GC-301f · Module 3

Playwright Integration

3 min read

Playwright integration gives Gemini CLI the ability to interact with web pages — navigate URLs, click elements, fill forms, read content, and capture screenshots. The browser instance launches at MCP server startup and persists across tool calls. Do not start a new browser per tool invocation. A persistent browser context maintains cookies, localStorage, and session state between actions, which is essential for authenticated workflows. Use Chromium for compatibility, headless mode for CI, and headed mode for debugging.

Page interaction tools should be granular. Build separate tools for navigate, click, type, read_text, screenshot, and wait_for_element. Gemini chains these tools to accomplish complex workflows: navigate to a URL, wait for a selector, read the page content, decide what to click based on the content. Bundling multiple actions into a single "do everything" tool removes Gemini's ability to reason between steps. Each tool call is a decision point where Gemini can adapt based on what it sees.
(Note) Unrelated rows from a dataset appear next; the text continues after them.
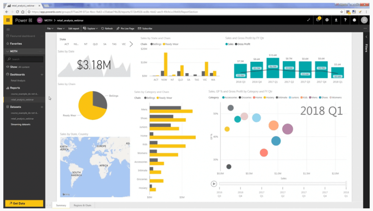The height and width of the screenshot is (211, 373).
Task: Open the Explore dropdown in the toolbar
Action: (x=91, y=28)
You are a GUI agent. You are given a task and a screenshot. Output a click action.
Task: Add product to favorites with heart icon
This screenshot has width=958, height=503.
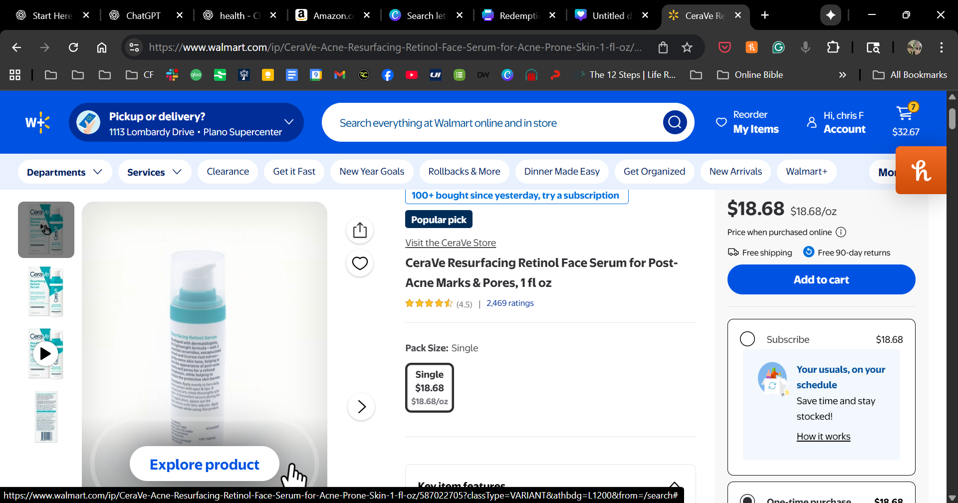coord(360,263)
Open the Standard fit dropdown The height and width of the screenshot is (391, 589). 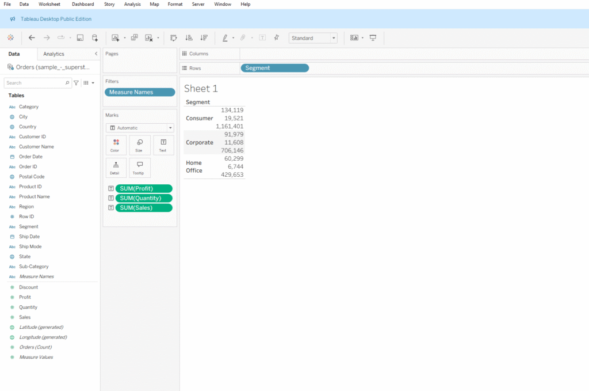pos(313,38)
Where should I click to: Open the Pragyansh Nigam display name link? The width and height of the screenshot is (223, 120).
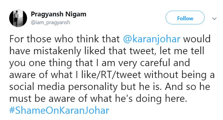tap(58, 14)
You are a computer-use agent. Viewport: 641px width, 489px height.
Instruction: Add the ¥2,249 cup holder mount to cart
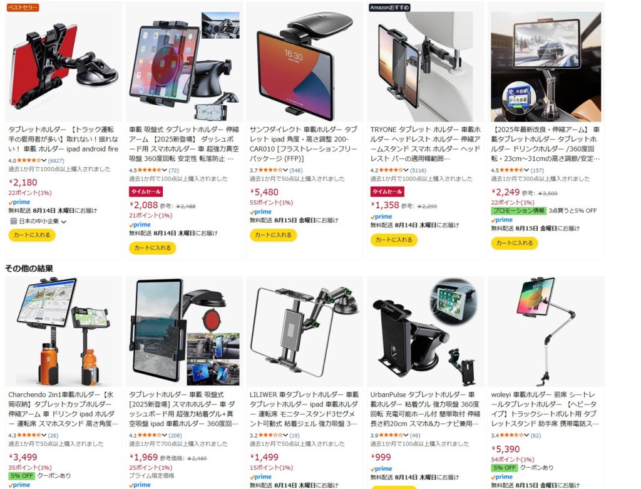pos(515,243)
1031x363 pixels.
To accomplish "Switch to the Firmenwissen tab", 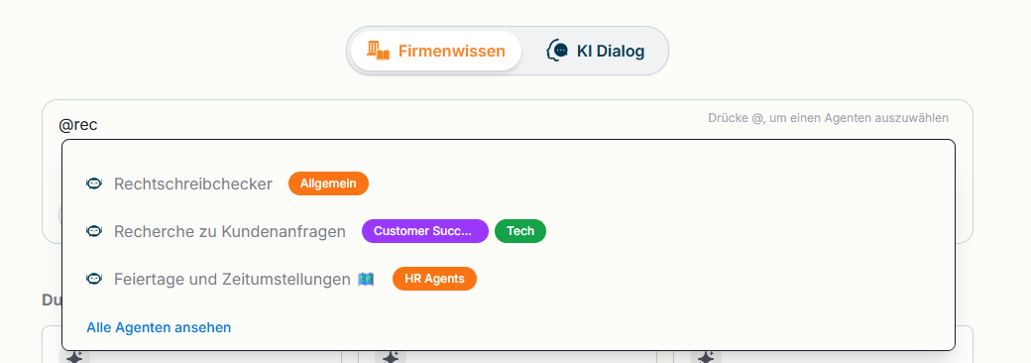I will tap(436, 51).
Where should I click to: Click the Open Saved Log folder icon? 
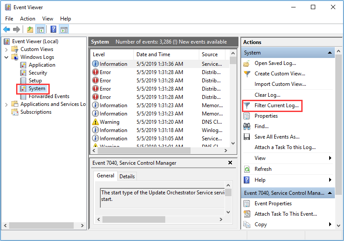click(x=247, y=63)
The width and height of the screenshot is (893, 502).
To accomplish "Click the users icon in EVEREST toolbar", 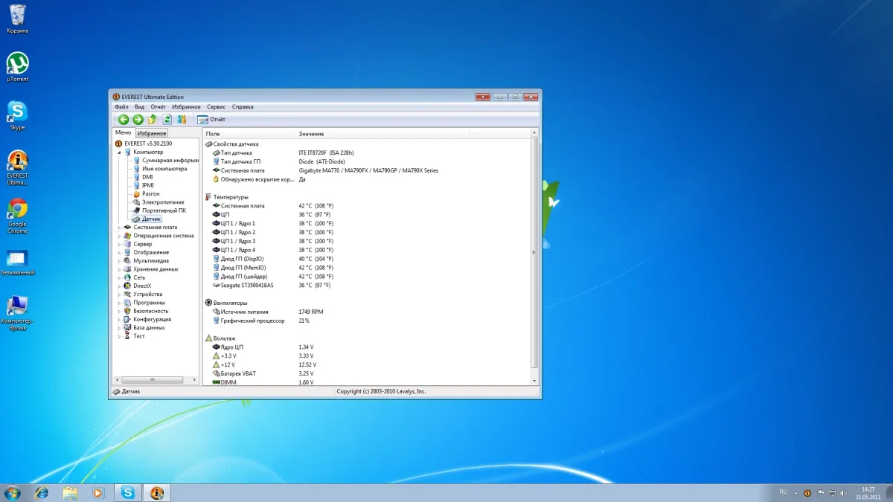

import { chromium, Browser, Page } from "playwright";

let browser: Browser;
let page: Page;

async function initBrowser() {
  browser = await chromium.launch({ headless: true });
  const context = await browser.newContext({
    viewport: { width: 1280, height: 720 },
    userAgent: "GeminiCLI-Automation/1.0",
  });
  page = await context.newPage();
}

async function navigateTo(url: string) {
  await page.goto(url, { waitUntil: "networkidle" });
  return { url: page.url(), title: await page.title() };
}

async function screenshot(path: string) {
  await page.screenshot({ path, fullPage: true });
  return { saved: path, viewport: "1280x720" };
}

async function readText(selector: string) {
  const el = await page.waitForSelector(selector, { timeout: 5000 });
  return { text: await el?.textContent() ?? "" };
}

Screenshot capture is the bridge between browser state and Gemini's understanding. After a navigation or interaction, capture a screenshot and return the file path. Gemini can reference the screenshot to verify the page loaded correctly, identify UI elements, and decide the next action. For MCP server tools, save screenshots to a temp directory and return the path. Clean up old screenshots periodically — a long session can generate hundreds of images.